S&P futures rose alongside European stocks as Asian shares posted modest declines. The euro set a new six-month high and European bourses rose as PMI data from Germany and France signaled that the ECB will have to tighten soon as Europe’s recovery remains on track, with the German Ifo business confidence printing at the highest level on record, and hinting at a GDP print in the 5% range. Oil declined after the Trump budget proposal suggested selling half the crude held in the US strategic petroleum reserve.

Strong economic survey data across the Eurozone supported EU bourses, despite a cautious start to trade after last night’s deadly terror attack in the UK. Alongside strong headline numbers, one of the most eye-catching details in the data was the biggest manufacturing sector job growth reading in the survey’s 20-year-history and overall employment gains were the second best in a decade.

“It’s a very good result and it’s broad based. We’ve got a good pace of growth here. The fact we have maintained this high level in May is great news for second quarter GDP,” said Chris Williamson, chief business economist at IHS Markit.”
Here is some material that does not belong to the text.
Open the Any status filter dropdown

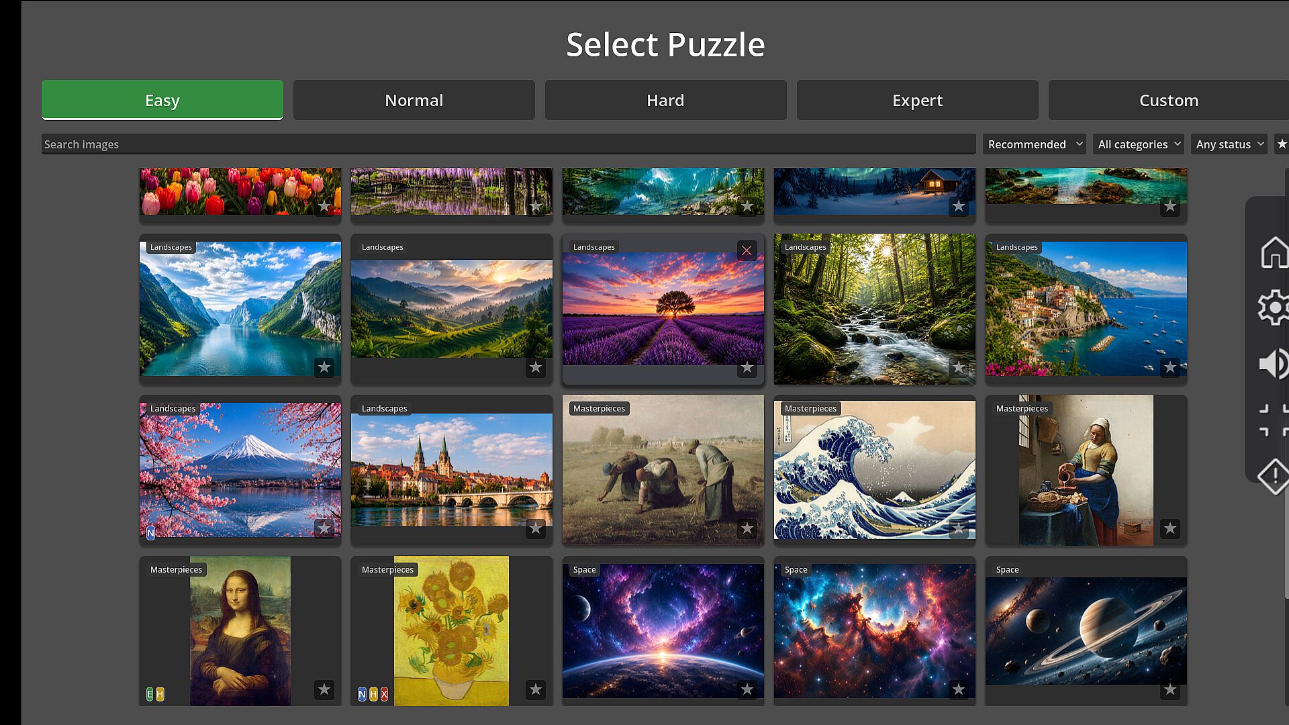(x=1229, y=144)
Just like in the US, tech companies helped propell the Stoxx Europe 600 Index higher after Nokia Oyj settled a litigation with Apple. The U.K.’s FTSE 100 Index rose a third day, the pound pared declines and gilts were steady after the Manchester bombing. The dollar declined after the Washington Post reported Donald Trump asked intelligence chiefs to publicly deny collusion between his campaign and Russia, a potentially impeachable offense. The U.S. president in March asked Director of National Intelligence Daniel Coats and NSA Director Michael Rogers to publicly deny existence of any collusion between his campaign and the Russian government, the Washington Post reported, citing unidentified current and former officials.
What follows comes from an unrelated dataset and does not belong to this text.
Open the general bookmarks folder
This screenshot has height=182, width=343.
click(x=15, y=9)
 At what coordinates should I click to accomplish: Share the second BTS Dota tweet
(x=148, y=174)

Oil dropped, halting a four-day rising streak that took the price of crude above $51 a barrel.

It wasn’t just the German IFO surge: a euro-area Purchasing Managers’ Index showed manufacturing in the bloc expanded at the fastest pace in more than six years, bolstering the case for an ECB rate hike and further capital flows out of the US and into Europe as political wrangling in Washington rumbles on, diverting attention from President Trump’s spending and tax plans.

“Europe’s growth numbers aren’t knocking the skin off the ball, but they are less volatile and it’s doing relatively well compared to the U.S., U.K. and Japan,” said Bill Blain, head of capital markets at London-based Mint Partners. “More than a few global investors have lost faith in the U.S. recovery and Trump jump.”
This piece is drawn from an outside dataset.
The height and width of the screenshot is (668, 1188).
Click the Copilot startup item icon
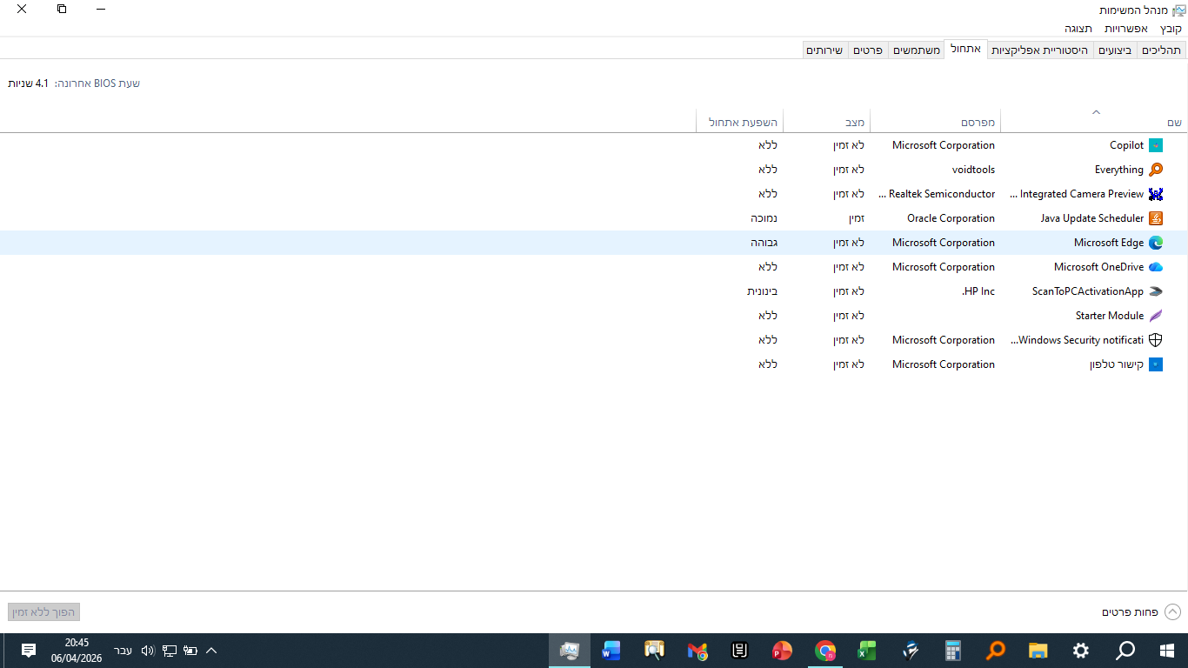[1155, 145]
There was some bad news: signs that euro zone authorities and the International Monetary Fund remain some way apart on Greece’s debt problems combined with the strong data to nag at bond markets. Greece’s short-dated government bond yields rose sharply as the IMF’s chief negotiator stuck to its stance that there needs to be more realism on what Athens can deliver. The prospect of the ECB scaling down its multi trillion euro stimulus program meanwhile nudged up yields on German Bunds DE10YT=TWEB and other higher-rated government debt.

“The risk-off environment is already erased and we are back to the levels we saw yesterday on the back of the very bright economic outlook,” said DZ Bank analyst Rene Abrecht.

The Stoxx Europe 600 Index gained 0.2 percent in early trading. The U.K.’s FTSE 100 Index added 0.1 percent. Futures on the S&P 500 climbed 0.1 percent after the underlying gauge rose 0.5 percent on Monday. The selloff in Brazilian assets resumed on Monday. The NEXT Funds Ibovespa Linked Exchange Traded Fund, an equity ETF that tracks Brazil’s benchmark index, slumped 3.9 percent in Tokyo trading Tuesday.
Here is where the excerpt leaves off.